• AVAILABLE DATA:
********

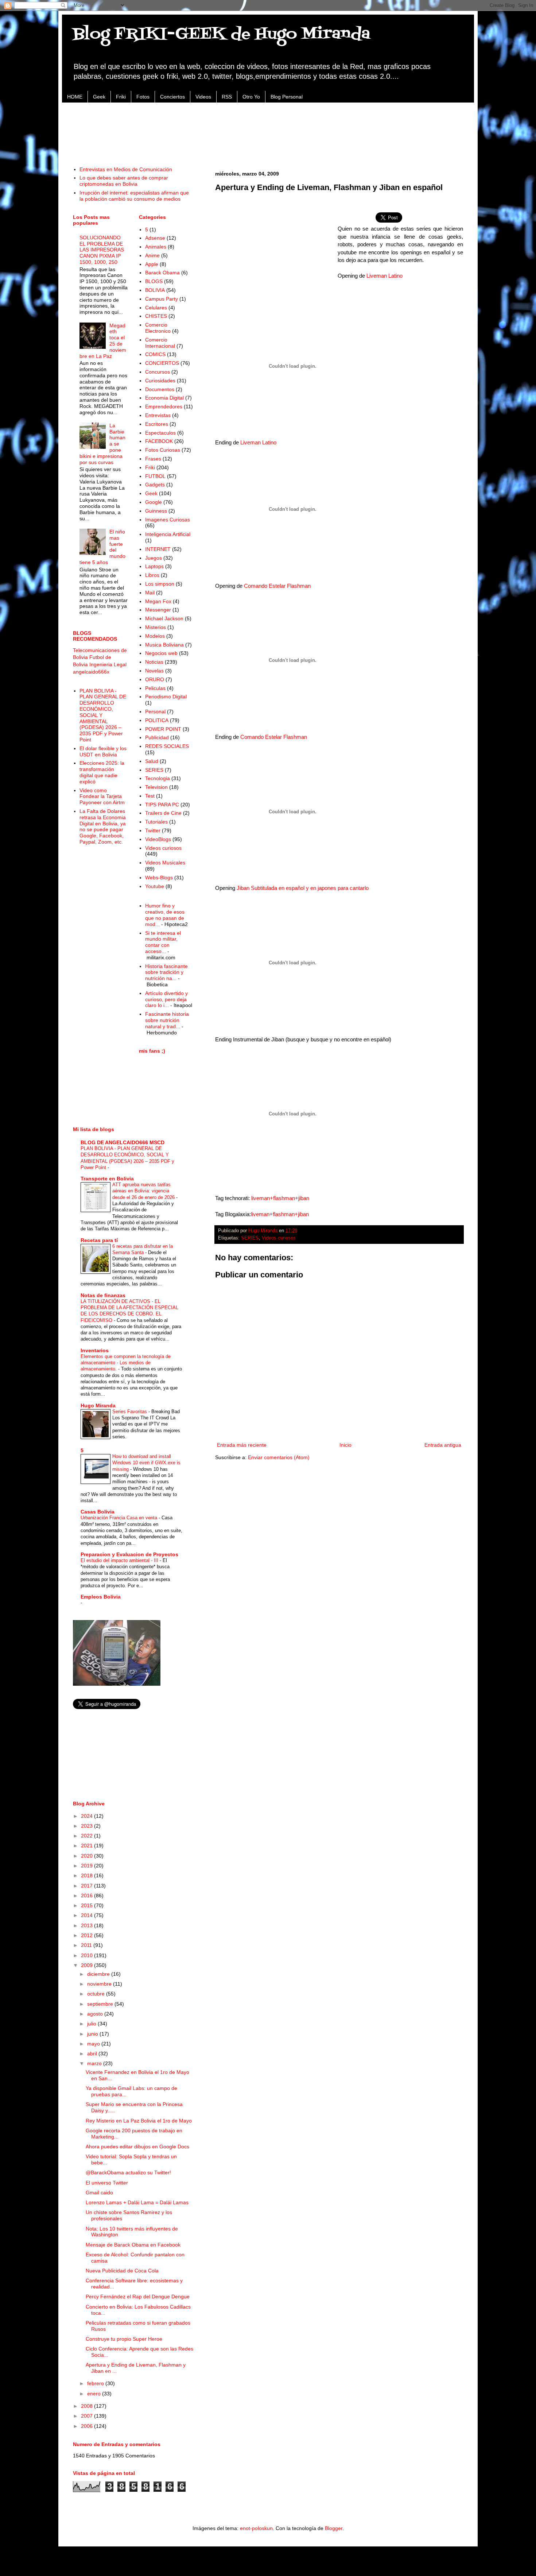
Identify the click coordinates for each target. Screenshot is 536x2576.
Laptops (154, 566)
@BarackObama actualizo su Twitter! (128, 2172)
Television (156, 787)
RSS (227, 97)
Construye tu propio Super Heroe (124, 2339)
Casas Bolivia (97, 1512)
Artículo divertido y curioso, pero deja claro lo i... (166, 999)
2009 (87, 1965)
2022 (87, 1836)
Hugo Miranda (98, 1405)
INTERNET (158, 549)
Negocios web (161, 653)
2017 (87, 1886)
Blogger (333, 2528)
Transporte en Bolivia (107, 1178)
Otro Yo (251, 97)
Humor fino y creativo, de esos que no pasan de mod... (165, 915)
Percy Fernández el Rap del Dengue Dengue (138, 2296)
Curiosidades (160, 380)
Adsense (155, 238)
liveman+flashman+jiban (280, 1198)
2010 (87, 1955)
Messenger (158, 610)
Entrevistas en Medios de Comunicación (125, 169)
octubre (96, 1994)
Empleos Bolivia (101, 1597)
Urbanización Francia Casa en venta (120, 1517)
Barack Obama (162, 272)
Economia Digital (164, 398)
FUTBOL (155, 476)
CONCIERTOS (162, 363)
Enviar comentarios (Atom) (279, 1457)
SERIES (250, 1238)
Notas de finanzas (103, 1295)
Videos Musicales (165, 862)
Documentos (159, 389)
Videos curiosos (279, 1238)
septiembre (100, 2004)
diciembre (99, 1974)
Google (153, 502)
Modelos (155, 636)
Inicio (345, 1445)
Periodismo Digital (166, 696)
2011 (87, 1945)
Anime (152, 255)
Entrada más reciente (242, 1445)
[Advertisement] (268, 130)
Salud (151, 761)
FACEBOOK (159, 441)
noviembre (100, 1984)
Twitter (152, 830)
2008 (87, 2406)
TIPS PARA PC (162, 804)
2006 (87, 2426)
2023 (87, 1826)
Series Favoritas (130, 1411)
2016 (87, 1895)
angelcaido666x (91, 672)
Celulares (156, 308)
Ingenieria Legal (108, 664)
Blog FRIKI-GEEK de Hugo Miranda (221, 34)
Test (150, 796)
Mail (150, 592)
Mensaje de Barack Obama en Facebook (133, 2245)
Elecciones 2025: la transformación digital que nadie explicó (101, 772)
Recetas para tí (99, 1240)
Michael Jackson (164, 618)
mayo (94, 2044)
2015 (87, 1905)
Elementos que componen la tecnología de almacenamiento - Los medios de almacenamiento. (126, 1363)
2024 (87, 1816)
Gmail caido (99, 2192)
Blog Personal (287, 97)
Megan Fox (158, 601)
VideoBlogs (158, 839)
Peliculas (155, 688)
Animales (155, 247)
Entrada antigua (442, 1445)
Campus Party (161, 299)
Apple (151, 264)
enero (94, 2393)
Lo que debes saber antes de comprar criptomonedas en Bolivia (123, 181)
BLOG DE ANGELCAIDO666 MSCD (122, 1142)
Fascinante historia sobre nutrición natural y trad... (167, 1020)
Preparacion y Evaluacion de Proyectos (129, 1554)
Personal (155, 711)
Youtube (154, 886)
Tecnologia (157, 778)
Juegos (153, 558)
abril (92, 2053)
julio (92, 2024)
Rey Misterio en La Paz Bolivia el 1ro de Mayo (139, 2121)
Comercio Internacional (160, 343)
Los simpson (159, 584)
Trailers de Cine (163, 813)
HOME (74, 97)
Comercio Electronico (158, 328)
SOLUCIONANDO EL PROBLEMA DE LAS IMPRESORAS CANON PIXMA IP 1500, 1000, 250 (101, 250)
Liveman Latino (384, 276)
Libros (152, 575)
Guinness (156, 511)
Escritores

********

• EXERCISE OBJECTIVE:
Leave the images out and give the rest of the data again exactly.

• ANSWER TO THE EXERCISE:
Identify the click coordinates for each target. Screenshot is 536x2576.
Laptops (154, 566)
@BarackObama actualizo su Twitter! (128, 2172)
Television (156, 787)
RSS (227, 97)
Construye tu propio Super Heroe (124, 2339)
Casas Bolivia (97, 1512)
Artículo divertido y curioso, pero deja claro lo i... (166, 999)
2009 (87, 1965)
2022 (87, 1836)
Hugo Miranda (98, 1405)
INTERNET (158, 549)
Negocios web (161, 653)
2017 (87, 1886)
Blogger (333, 2528)
Transporte en Bolivia (107, 1178)
Otro Yo (251, 97)
Humor fino y creativo, de esos que no pasan de mod... (165, 915)
Percy Fernández el Rap del Dengue Dengue (138, 2296)
Curiosidades (160, 380)
Adsense (155, 238)
liveman+flashman+jiban (280, 1198)
2010 (87, 1955)
Messenger (158, 610)
Entrevistas en Medios de Comunicación (125, 169)
octubre (96, 1994)
Empleos Bolivia (101, 1597)
Urbanización Francia Casa en venta (120, 1517)
Barack Obama (162, 272)
Economia Digital (164, 398)
FUTBOL (155, 476)
CONCIERTOS (162, 363)
Enviar comentarios (Atom) (279, 1457)
SERIES (250, 1238)
Notas de finanzas (103, 1295)
Videos Musicales (165, 862)
Documentos (159, 389)
Videos curiosos (279, 1238)
septiembre (100, 2004)
diciembre (99, 1974)
Google (153, 502)
Modelos (155, 636)
Inicio (345, 1445)
Periodismo Digital (166, 696)
2011 (87, 1945)
Anime (152, 255)
Entrada más reciente (242, 1445)
[Advertisement] (268, 130)
Salud (151, 761)
FACEBOOK (159, 441)
noviembre (100, 1984)
Twitter (152, 830)
2008 (87, 2406)
TIPS PARA PC (162, 804)
2006 (87, 2426)
2023 (87, 1826)
Series Favoritas (130, 1411)
2016 (87, 1895)
angelcaido666x (91, 672)
Celulares (156, 308)
Ingenieria Legal (108, 664)
Blog FRIKI-GEEK de Hugo Miranda (221, 34)
Test (150, 796)
Mail (150, 592)
Mensaje de Barack Obama en Facebook (133, 2245)
Elecciones 2025: la transformación digital que nadie explicó (101, 772)
Recetas para tí (99, 1240)
Michael Jackson (164, 618)
mayo (94, 2044)
2015 (87, 1905)
Elementos que componen la tecnología de almacenamiento - Los medios de almacenamiento. (126, 1363)
2024 (87, 1816)
Gmail caido (99, 2192)
Blog Personal (287, 97)
Megan Fox (158, 601)
VideoBlogs (158, 839)
Peliculas (155, 688)
Animales (155, 247)
Entrada antigua (442, 1445)
Campus Party (161, 299)
Apple (151, 264)
enero (94, 2393)
Lo que debes saber antes de comprar criptomonedas en Bolivia (123, 181)
BLOG DE ANGELCAIDO666 MSCD (122, 1142)
Fascinante historia sobre nutrición natural y trad... (167, 1020)
Preparacion y Evaluacion de Proyectos (129, 1554)
Personal (155, 711)
Youtube (154, 886)
Tecnologia (157, 778)
Juegos (153, 558)
abril (92, 2053)
julio (92, 2024)
Rey Misterio en La Paz Bolivia el 1ro de Mayo (139, 2121)
Comercio Internacional (160, 343)
Los simpson (159, 584)
Trailers de Cine (163, 813)
HOME (74, 97)
Comercio Electronico (158, 328)
SOLUCIONANDO EL PROBLEMA DE LAS IMPRESORAS CANON PIXMA IP 1500, 1000, 250 (101, 250)
Liveman Latino (384, 276)
Libros (152, 575)
Guinness (156, 511)
Escritores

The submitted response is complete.